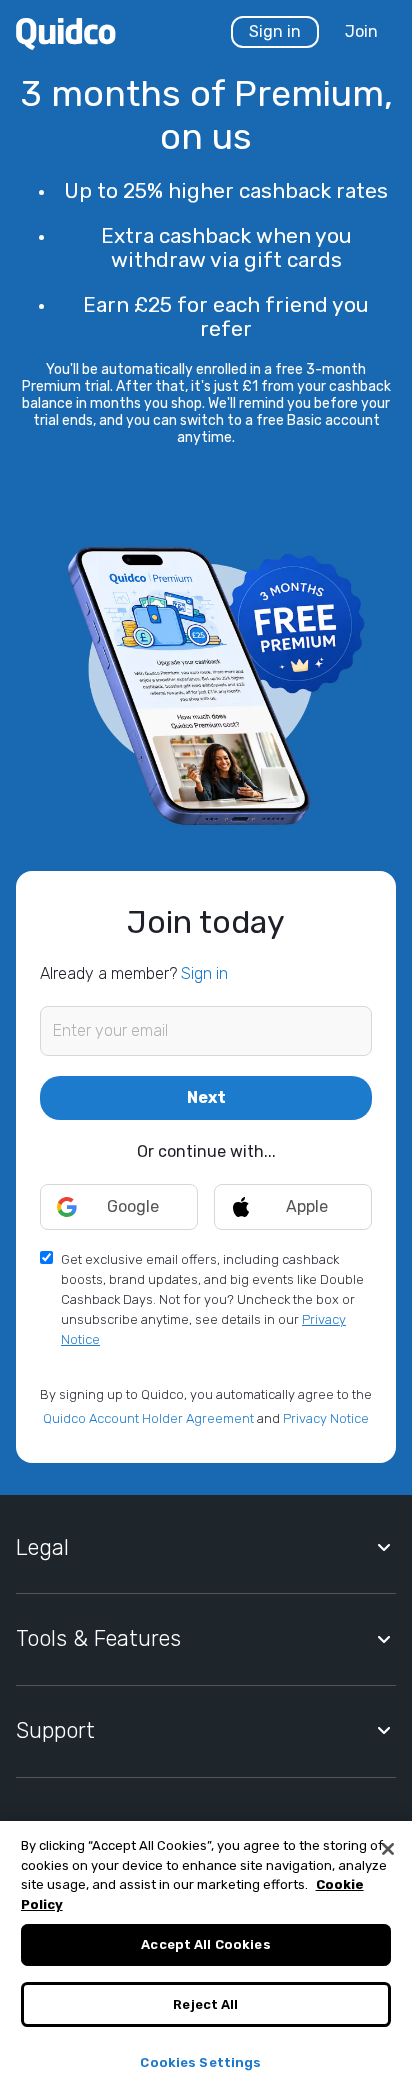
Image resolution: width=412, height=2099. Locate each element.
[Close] (388, 1849)
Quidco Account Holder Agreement (148, 1418)
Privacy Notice (326, 1418)
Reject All (205, 2004)
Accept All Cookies (205, 1944)
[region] (206, 1960)
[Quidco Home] (66, 32)
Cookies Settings (200, 2062)
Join (361, 31)
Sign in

##########

Your assignment: Check the lines above for the word "Cookies" and give the number of lines where it appears, with no other text.

Solution to the exercise: 2